If you’ve got a kid on an iPhone or an iPad, this week’s iOS 13.3 update (as well as iPad OS 13.3)has some serious parental controls that we think you’ll be happy to know about.
Introducing Communication Limits
Starting his week, there’s a new Communication Limits section that you’ll find under Screen Time. (I’m sure you know where that is by now! If not, this article will help.) Once there, you can set approved hours for texting on iMessage, phone calls, and FacetTime, the same as you can for apps — and additionally, limit who they can contact, specifically.
This will come as a major relief to a lot of parents trying to help kids cut down on social screen time.
Not that it impacts WhatsApp or Instagram, but it’s a pretty big deal and an excellent start.
Related: Does Gmail have parental controls?

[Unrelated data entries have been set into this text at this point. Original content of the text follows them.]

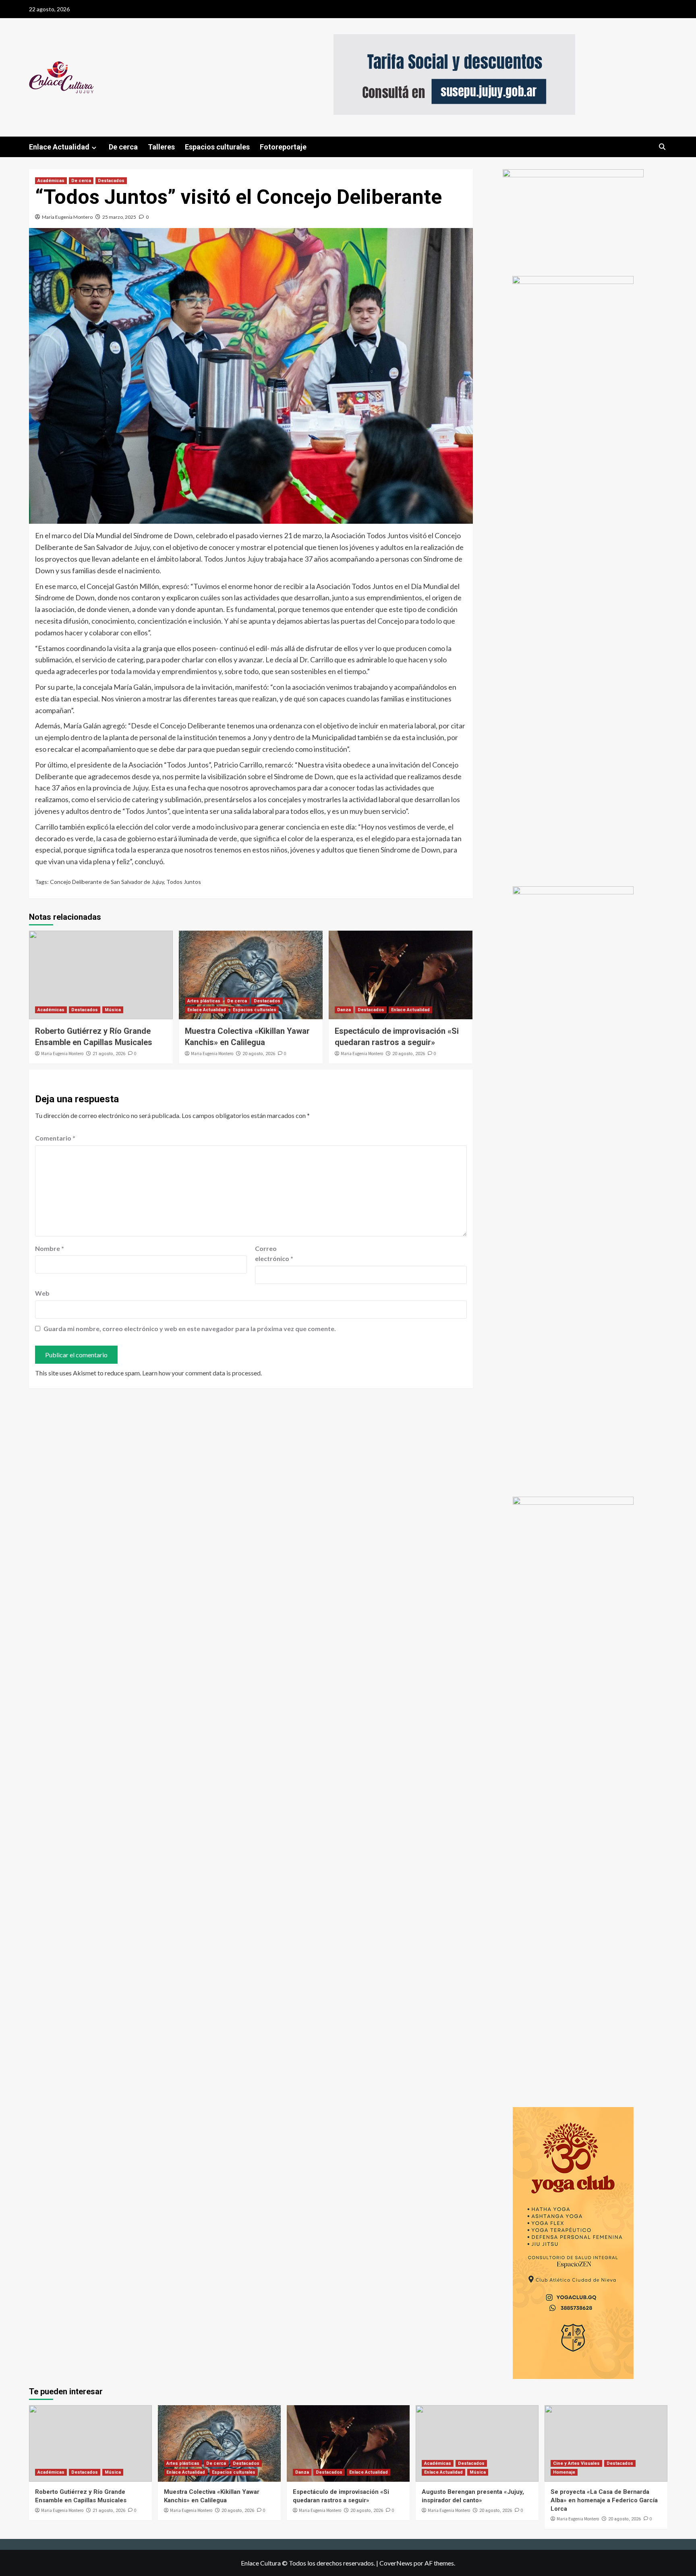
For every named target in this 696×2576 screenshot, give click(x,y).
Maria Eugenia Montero (67, 217)
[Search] (662, 147)
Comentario (55, 1138)
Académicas (50, 180)
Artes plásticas (203, 1001)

Well, here’s the deal.
Now You Can Block Specific Contacts
With the update, you can now block unknown contacts, so kids can only be reached by people already in their address books. But during their “restricted” time, called Downtime — say, during school hours, or after bedtime — you can open it just to parents, grandparents, or siblings. That way, they’re not up texting under the covers when they’re supposed to be sleeping, but they’re still able to get a call from a parent on a business trip, for example, or text a grandparent in a different time zone to say happy birthday.

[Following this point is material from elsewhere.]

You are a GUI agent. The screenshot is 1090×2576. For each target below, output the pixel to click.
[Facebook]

Control Your Child’s iCloud Contact List
Now while our team believes in giving kids training wheels, and the flexibility to learn and grow through increasingly earned independence, I know that some kids need more guardrails than others — and thus, more restrictions.
For them, there’s another feature for parents: The ability to have full control of your child’s own iCloud contact list. That means you can add or edit contacts so you have a better sense of just who they’re texting anyway.
In our Out Tech Your Kids group on Facebook (join us!) there are often questions about how to monitor your kids’ texts from your own iPhone. You can’t do that — iPhones aren’t specifically designed with young children in mind. But this does give those parents some more control.
Allow apps…or not
You can still enable Family Sharing and set it up so you have to approve every download. (Highly recommended.)
Additionally, you can disallow certain apps at any time by going to Settings > Screen Time > Content & Privacy Restrictions > Allowed Apps
That includes built-in apps like Mail, Safari, FaceTime, and even the Camera — something a lot of parents don’t realize.
About Emergency Calls During Downtime…
Oh, and one more thing: I was wondering about emergency calling, and I’m glad that Tim Hardwick at MacRumors clarifies that calls to emergency numbers are never blocked. He also writes that if an emergency call is made, that any communication limits you’ve set will be turned off for 24 hours to be sure kids can get in touch with anyone they need.
However, don’t let any sneaky kids call 911 as a way around your limits. IMO that would trigger an automatic. “No phone for you.”